The sheriff’s office of Rock County, Wis., said that Joseph A. Jakubowski, 32, was arrested early Friday morning.
Sheriff Robert Spoden of Rock County said Mr. Jakubowski had been camping near the border separating Vernon and Richland Counties.
“He appeared to be very disheveled and dirty and obviously had been outdoors for some time,” Sheriff Spoden said in a phone interview, adding that no one was hurt during the arrest.
Mr. Jakubowski is suspected of robbing a gun shop on April 4 in Janesville, Wis. A video recorded by Mr. Jakubowski and released by the police shows him preparing to mail a manifesto to the White House. In the video, he calls for revolution, saying, “It’s time for change.”

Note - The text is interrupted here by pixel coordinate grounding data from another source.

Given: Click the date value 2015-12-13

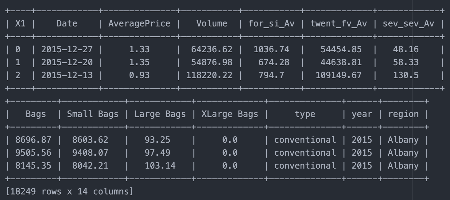Looking at the screenshot, I should [67, 75].
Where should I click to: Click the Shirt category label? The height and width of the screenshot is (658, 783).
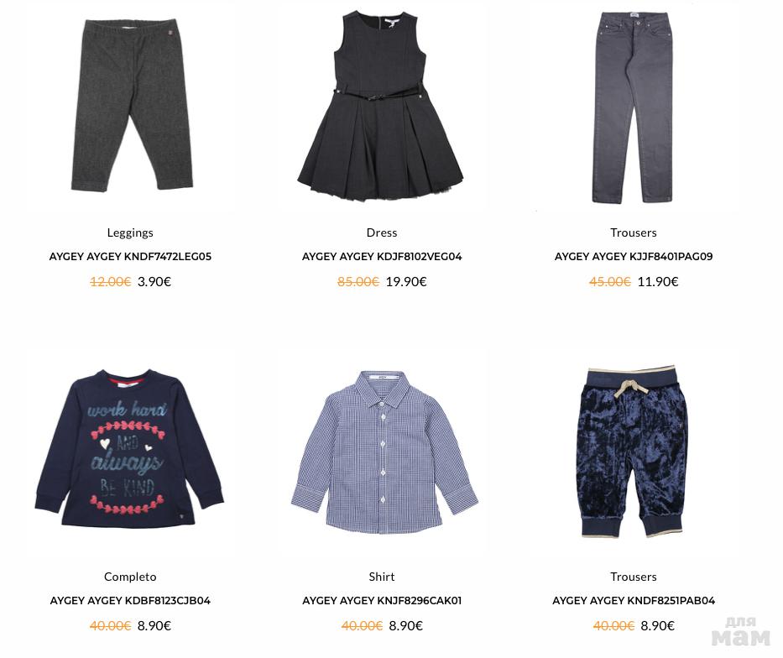(x=382, y=577)
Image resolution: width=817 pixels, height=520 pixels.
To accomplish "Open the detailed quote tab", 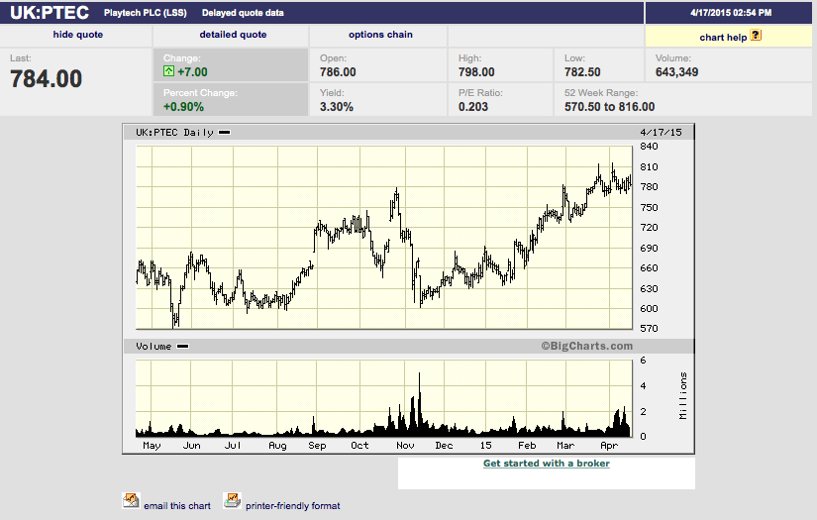I will (233, 35).
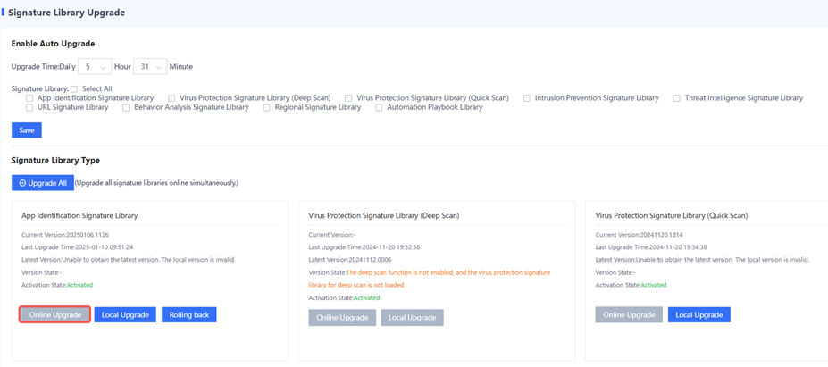Image resolution: width=828 pixels, height=367 pixels.
Task: Check Virus Protection (Quick Scan) library checkbox
Action: coord(348,98)
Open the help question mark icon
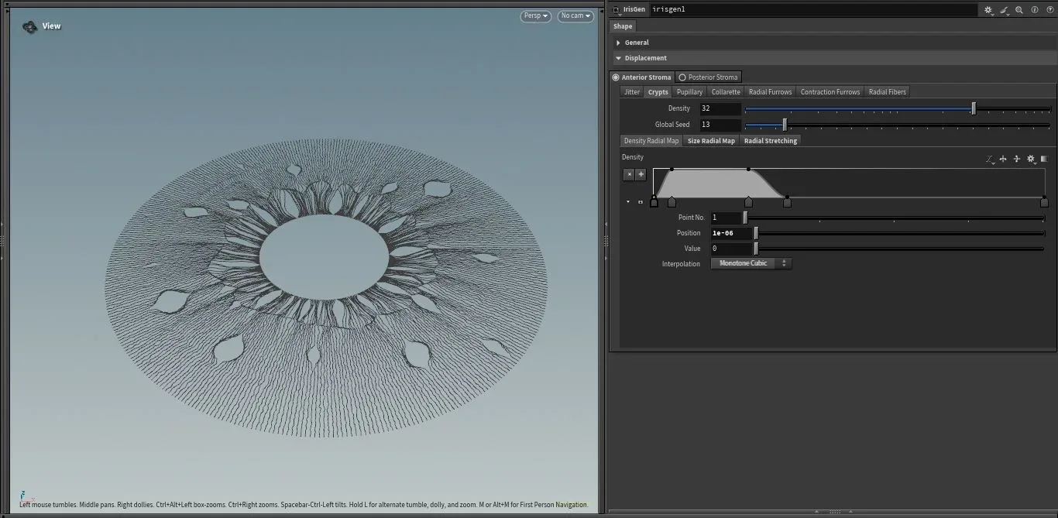The image size is (1058, 518). click(x=1049, y=10)
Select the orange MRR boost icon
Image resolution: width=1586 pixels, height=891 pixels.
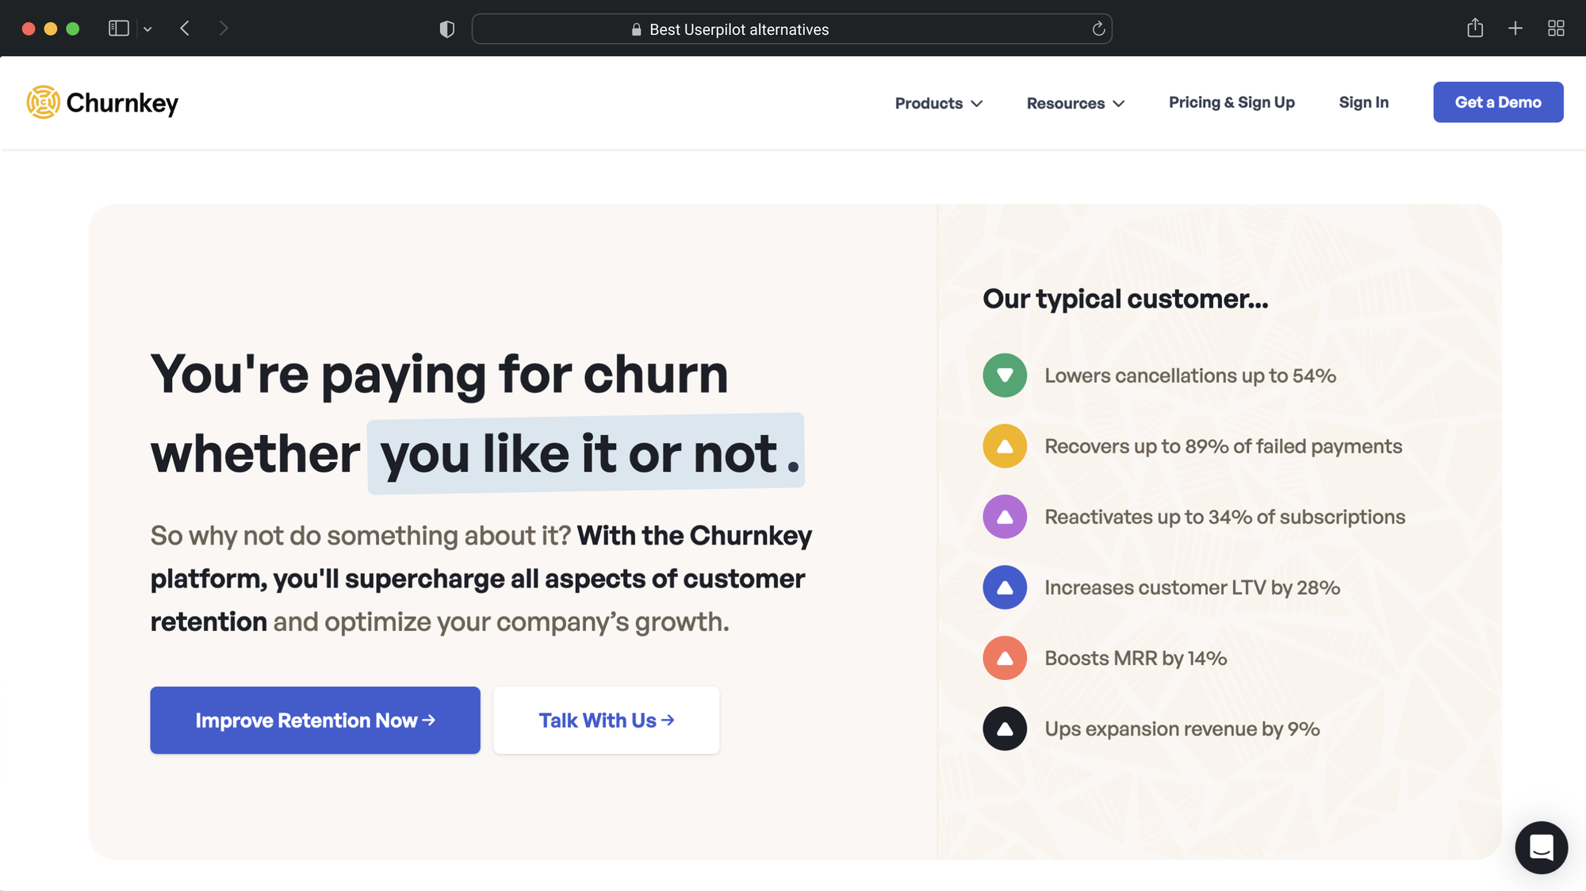tap(1004, 657)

According to the police, Mr. Jakubowski’s document “includes grievances against government and personal angst towards anyone or anything other than natural law or rule.”
The police found Mr. Jakubowski after receiving reports of a suspicious person on a farmer’s property on Thursday night. A news release from the Rock County sheriff’s office said that around 6 a.m. Friday, “tactical officers made contact with the suspicious person at the campsite. The subject was taken into custody without incident and positively identified.”
At a news conference on Friday afternoon, R. Justin Tolomeo, who leads the F.B.I.’s Milwaukee Division, said Mr. Jakubowski was found with four handguns, one long gun, multiple boxes of ammunition, some containers of flammable liquid, a sword, a helmet, a ballistic vest and a copy of his own manifesto.
Mr. Tolomeo acknowledged that this did not account for all of the weapons reported missing from the Janesville gun shop that Mr. Jakubowski is accused of robbing, which totaled 18 firearms, including an M-16 rifle, and two gun silencers, according to court documents. The authorities continued to search for the remaining weapons.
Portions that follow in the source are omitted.